Morte Ilaria Boemi, la pusher Gaia Auteri condannata a 6 anni e 8 mesi

Il gup di Messina Daniela Urbani ha condannato a 6 anni e 8 mesi Gaia Auteri nell’ambito del giudizio abbreviato per la morte di Ilaria Boemi, la studentessa sedicenne deceduta il 10 agosto 2015 sulla spiaggia a Messina. La sedicenne mori’ dopo aver assunto una droga sintetica, l’Mdma mentre si trovava sulla spiaggia antistante il lungomare del Ringo. Gaia Auteri doveva rispondere di aver ceduto la sostanza stupefacente ad Ilaria per conto di un’altra ragazza. Per Gaia Auteri, giudicata con il rito abbreviato, il pubblico ministero Stefania La Rosa aveva gia’ chiesto la condanna a 5 anni e 5 mesi. L’indagine sulla morte della studentessa messinese fu condotta dagli investigatori della Squadra mobile che ricostruirono i vari passaggi di mani che fecero arrivare la droga fino ad Ilaria. Gli investigatori individuarono anche le due persone che quella sera erano con la ragazza. Per questa vicenda, alcuni mesi fa sono stati rinviati a giudizio l’uomo che quella sera si trovava con Ilaria ed una sua coetanea ed un giovane accusato di aver ceduto la droga che, dopo vari passaggi, arrivo’ sedicenne.

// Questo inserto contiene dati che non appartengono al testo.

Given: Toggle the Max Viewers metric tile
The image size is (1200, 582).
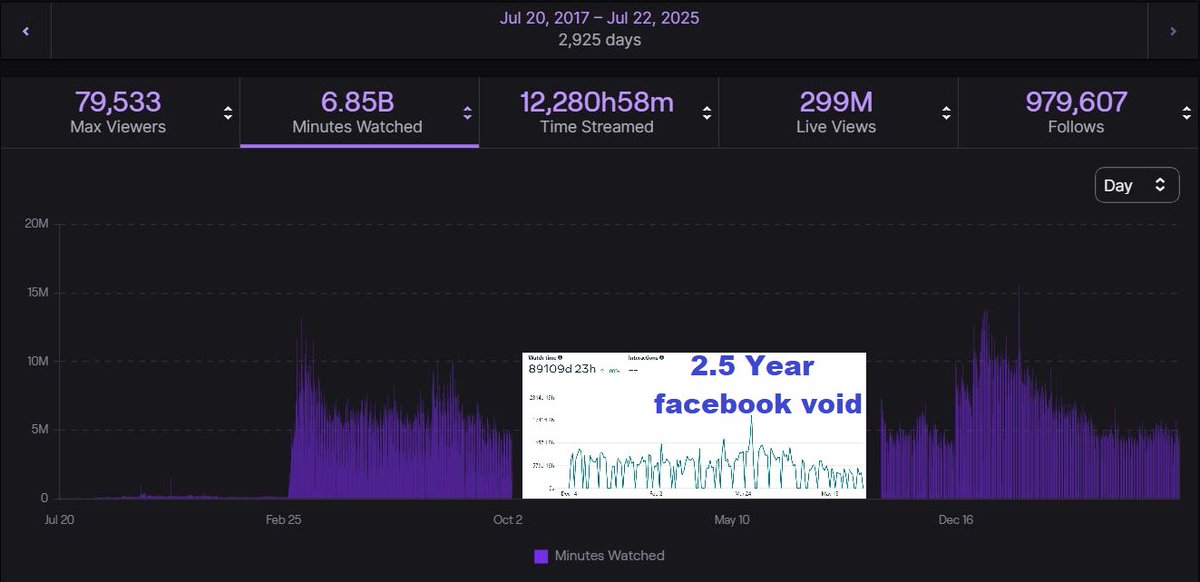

Piero Triscari e Giuseppe Restuccia, anch’essi arrestati per la morte di Ilaria Boemi, dovranno invece comparire davanti a giudici della seconda sezione penale del Tribunale di Messina il prossimo 2 novembre. Triscari dovrà rispondere dell’accusa di violenza sessuale su minori e la mancata tempestività di avviso dei soccorsi, mentre Restuccia è accusato di avere ceduto hashish e marijuana a minori. La ragazza fu trovata in spiaggia e forse, se fosse stata soccorsa in tempo, si sarebbe salvata. L’episodio scosse l’opinione pubblica e successivamente, dopo accurate indagini svolte dalla Squadra Mobile di Messina, furono arrestati Restuccia e Triscari.